# [Assigned task]
What lines of the data hold the string "Switch"? Copy them all.

Collected data entries:
........

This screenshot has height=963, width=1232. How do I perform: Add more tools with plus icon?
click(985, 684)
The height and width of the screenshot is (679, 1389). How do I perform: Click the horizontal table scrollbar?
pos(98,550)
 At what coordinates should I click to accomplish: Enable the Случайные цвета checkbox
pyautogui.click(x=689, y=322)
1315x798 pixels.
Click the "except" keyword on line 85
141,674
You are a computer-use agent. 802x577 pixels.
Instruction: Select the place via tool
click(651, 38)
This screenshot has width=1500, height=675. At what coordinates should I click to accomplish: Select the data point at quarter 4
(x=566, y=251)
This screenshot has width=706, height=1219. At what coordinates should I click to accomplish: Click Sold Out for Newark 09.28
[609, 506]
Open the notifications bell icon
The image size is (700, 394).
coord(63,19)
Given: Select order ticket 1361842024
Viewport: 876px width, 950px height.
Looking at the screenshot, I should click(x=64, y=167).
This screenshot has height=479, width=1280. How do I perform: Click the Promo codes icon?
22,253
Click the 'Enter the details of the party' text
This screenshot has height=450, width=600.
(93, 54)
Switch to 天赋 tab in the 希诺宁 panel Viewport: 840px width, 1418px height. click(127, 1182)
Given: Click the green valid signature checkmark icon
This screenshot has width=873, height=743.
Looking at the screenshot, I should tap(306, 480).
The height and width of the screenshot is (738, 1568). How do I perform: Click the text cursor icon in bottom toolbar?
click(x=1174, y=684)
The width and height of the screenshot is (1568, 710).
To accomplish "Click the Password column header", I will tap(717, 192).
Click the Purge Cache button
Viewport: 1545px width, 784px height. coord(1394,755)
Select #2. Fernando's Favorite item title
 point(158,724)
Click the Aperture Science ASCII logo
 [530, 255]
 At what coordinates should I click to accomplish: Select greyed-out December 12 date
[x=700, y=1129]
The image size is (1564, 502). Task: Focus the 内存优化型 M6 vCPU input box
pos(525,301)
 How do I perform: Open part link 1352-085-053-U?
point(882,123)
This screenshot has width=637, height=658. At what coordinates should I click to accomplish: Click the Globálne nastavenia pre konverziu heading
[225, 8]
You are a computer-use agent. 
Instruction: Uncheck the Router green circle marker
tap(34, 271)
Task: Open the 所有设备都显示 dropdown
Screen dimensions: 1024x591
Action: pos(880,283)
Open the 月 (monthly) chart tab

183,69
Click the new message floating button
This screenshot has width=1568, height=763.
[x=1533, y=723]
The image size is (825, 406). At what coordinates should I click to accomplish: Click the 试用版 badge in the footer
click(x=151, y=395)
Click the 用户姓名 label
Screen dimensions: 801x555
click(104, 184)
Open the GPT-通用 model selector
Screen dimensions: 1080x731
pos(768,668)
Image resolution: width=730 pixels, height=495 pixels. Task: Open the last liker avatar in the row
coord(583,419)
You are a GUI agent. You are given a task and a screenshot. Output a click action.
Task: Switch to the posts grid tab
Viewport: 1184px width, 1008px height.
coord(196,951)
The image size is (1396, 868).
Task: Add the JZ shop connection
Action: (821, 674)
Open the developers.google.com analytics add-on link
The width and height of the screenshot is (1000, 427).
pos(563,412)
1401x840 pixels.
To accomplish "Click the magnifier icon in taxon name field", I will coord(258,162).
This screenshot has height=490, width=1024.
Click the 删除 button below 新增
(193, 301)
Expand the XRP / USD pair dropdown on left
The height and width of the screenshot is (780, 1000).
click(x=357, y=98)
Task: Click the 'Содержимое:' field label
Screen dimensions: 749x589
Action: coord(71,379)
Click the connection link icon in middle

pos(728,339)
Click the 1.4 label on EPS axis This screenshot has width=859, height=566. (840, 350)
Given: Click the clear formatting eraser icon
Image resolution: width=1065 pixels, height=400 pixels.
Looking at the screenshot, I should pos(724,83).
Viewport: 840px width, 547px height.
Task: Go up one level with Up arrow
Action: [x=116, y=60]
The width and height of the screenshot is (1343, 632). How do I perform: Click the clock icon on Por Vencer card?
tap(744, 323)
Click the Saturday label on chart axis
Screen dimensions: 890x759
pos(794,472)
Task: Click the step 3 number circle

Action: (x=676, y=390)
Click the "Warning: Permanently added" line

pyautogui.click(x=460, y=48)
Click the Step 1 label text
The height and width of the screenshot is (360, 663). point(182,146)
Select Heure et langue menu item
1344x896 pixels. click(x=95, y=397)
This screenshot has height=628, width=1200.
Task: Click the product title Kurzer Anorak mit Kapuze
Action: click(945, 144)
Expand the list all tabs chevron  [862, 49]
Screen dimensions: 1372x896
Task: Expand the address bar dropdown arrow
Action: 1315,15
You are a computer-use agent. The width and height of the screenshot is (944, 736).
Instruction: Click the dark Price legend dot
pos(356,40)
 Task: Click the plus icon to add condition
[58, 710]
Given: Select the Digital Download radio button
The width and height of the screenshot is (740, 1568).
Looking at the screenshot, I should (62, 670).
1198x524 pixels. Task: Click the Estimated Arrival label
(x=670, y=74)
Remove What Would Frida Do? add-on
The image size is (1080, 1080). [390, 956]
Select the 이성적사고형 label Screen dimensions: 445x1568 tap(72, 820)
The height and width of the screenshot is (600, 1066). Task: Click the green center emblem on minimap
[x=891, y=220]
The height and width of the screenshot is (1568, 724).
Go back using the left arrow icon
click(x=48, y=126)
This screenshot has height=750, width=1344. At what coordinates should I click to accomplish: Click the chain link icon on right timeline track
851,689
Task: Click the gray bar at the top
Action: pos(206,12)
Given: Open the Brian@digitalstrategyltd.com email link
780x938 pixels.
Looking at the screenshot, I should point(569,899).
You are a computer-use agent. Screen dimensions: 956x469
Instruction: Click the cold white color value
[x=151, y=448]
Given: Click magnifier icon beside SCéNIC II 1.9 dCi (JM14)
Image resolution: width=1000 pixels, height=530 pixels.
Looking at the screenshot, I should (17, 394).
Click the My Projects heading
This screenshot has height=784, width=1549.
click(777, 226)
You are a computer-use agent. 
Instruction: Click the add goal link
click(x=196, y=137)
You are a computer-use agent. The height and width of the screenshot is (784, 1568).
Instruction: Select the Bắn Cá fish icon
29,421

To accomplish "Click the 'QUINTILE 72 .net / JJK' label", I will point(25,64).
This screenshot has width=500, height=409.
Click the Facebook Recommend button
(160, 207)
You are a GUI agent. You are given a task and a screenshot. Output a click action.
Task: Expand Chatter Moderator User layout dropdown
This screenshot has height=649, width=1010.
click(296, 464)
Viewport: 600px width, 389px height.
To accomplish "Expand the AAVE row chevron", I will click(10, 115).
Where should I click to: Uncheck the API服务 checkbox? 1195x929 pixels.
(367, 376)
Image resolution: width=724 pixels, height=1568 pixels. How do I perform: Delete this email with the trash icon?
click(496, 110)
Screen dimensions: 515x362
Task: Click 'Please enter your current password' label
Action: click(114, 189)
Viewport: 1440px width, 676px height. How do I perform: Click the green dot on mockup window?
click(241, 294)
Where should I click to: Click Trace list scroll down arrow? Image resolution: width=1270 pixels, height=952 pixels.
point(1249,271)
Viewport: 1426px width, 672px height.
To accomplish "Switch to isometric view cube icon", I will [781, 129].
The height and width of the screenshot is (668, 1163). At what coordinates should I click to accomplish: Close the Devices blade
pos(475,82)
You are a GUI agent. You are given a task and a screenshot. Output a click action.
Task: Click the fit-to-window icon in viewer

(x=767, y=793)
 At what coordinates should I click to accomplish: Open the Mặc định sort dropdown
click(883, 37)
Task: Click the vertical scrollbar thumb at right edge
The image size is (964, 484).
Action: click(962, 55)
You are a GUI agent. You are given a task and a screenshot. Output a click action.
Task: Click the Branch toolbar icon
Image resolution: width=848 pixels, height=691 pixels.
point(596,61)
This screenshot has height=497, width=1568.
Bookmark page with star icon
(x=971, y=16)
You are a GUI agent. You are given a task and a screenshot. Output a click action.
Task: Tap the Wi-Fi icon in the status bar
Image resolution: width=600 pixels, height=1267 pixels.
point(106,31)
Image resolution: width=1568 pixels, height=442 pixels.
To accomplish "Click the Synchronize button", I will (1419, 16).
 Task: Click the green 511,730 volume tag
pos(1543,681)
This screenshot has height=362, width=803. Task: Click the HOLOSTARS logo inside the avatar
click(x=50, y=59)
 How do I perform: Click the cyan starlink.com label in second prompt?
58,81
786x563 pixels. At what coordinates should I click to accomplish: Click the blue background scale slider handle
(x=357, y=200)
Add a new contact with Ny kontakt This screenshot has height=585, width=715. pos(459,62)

........

# [Solved exercise]
Switch to 天赋 tab in the 希诺宁 panel Viewport: 840px width, 1418px height. click(127, 1182)
Task: Switch to the posts grid tab
To accomplish "Switch to isometric view cube icon", I will [781, 129].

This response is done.